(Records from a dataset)
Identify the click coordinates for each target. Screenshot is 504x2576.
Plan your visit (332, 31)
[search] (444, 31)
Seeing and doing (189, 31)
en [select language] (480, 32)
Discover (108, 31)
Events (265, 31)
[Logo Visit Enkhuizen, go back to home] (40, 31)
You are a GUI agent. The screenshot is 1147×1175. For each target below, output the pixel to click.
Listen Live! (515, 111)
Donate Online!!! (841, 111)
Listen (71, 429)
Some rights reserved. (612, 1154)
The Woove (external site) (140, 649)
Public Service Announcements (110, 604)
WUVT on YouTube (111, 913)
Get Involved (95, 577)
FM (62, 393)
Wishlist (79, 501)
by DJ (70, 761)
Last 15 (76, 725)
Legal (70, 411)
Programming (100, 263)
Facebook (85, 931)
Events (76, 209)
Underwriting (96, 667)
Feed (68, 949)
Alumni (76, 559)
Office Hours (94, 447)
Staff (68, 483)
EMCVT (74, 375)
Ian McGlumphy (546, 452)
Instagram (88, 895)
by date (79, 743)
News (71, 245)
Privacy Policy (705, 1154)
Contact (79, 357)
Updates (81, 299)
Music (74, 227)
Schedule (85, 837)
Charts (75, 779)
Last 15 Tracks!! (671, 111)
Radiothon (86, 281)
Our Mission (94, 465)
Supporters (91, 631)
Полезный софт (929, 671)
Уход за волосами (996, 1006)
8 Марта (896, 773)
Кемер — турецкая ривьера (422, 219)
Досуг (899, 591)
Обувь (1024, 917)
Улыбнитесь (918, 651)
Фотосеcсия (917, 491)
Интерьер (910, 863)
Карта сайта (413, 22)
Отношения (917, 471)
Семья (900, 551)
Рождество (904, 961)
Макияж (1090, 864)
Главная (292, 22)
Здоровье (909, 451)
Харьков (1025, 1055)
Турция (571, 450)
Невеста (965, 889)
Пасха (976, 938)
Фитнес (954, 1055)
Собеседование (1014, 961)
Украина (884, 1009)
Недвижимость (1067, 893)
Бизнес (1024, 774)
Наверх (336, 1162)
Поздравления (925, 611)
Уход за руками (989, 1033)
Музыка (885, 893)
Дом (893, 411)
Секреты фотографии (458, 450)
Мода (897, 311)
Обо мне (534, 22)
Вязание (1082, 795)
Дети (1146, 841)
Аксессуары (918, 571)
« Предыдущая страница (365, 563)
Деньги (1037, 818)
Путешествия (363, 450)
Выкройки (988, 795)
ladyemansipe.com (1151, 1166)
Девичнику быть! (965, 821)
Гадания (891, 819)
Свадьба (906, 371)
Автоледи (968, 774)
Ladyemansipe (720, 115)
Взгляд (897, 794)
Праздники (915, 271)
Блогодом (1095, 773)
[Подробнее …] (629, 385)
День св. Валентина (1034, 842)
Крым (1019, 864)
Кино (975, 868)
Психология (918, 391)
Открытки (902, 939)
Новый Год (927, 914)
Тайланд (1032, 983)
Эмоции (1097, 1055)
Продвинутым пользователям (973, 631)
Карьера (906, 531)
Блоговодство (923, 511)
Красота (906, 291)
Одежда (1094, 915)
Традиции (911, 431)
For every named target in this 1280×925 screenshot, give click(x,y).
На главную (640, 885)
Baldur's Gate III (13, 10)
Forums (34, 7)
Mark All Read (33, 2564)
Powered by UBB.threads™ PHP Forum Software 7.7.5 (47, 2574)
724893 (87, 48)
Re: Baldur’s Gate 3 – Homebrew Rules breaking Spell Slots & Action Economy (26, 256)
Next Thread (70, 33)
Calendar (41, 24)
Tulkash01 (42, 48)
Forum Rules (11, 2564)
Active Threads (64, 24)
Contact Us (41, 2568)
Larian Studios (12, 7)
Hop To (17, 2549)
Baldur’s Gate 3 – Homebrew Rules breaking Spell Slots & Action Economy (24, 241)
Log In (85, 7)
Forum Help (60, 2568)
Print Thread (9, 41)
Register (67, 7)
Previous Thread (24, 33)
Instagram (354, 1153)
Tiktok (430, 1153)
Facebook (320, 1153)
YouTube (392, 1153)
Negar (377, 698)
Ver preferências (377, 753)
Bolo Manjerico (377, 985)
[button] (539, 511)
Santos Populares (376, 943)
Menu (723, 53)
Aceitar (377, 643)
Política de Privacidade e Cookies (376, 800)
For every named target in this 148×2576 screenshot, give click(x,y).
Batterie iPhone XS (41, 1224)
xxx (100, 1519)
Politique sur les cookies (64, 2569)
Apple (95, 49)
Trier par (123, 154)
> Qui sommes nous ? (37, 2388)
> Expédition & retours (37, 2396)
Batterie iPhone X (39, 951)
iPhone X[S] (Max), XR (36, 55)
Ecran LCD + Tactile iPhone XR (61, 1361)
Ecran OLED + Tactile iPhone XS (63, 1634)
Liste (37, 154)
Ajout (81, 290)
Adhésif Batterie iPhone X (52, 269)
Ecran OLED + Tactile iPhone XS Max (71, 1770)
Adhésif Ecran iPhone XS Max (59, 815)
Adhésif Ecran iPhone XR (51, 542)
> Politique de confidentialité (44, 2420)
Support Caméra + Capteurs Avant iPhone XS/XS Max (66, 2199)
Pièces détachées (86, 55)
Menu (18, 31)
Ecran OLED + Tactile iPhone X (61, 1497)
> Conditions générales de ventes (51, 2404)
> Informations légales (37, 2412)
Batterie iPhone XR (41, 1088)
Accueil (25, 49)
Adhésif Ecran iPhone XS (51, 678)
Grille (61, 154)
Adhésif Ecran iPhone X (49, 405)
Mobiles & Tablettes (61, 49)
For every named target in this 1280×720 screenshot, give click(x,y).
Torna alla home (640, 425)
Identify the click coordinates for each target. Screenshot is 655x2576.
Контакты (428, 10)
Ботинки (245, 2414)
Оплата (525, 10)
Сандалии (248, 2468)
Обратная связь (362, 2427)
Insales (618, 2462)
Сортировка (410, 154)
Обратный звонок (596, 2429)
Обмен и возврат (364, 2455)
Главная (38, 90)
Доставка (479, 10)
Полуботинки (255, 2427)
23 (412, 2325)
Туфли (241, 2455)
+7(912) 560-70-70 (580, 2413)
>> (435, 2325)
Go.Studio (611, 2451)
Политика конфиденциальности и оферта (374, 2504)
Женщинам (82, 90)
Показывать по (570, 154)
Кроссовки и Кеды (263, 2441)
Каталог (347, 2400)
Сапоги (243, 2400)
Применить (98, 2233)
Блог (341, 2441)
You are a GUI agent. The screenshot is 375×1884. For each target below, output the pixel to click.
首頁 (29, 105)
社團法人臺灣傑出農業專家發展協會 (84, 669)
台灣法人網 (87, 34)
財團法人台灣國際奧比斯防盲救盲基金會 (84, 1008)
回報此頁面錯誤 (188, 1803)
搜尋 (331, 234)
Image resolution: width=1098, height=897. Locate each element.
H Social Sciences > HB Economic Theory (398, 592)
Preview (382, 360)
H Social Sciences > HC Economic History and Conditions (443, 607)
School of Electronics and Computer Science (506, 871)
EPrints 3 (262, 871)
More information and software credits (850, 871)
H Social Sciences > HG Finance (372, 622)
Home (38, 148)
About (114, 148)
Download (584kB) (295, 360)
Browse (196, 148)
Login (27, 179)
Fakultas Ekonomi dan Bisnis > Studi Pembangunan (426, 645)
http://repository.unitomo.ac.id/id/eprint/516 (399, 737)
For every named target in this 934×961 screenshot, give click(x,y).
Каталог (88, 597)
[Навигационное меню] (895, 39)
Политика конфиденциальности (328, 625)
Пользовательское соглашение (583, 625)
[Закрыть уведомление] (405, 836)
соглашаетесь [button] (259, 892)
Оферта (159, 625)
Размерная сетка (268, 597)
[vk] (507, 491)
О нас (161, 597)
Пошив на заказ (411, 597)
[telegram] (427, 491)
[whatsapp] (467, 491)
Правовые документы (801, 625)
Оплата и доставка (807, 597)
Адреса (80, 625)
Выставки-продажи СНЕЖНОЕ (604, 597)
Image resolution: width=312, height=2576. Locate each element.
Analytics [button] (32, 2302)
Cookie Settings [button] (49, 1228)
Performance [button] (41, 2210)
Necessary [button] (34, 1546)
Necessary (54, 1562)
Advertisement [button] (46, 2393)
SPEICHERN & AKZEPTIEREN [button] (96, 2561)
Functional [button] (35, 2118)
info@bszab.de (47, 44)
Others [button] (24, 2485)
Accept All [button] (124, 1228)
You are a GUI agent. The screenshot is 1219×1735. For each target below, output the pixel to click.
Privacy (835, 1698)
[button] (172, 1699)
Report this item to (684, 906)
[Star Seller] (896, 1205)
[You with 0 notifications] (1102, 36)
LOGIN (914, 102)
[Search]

**Aim:** Pull out every line in the listing above that contains the word "each". Treat uppercase and lowercase as different.

**Complete response:**
Identify the click coordinates for each target. Screenshot is 504x2576.
You are a GUI agent. The screenshot is 1147×1175. For each target below, output the pixel to click.
Identify the click coordinates for each target. Screenshot is 655x2576.
You are a GUI agent. The screenshot is 375×1884. For each target below, output the pixel to click.
Image resolution: width=1098, height=897. Locate each element.
Image resolution: width=312, height=2576. Locate each element.
You are a GUI agent. The screenshot is 1219×1735. For each target below, output the pixel to click.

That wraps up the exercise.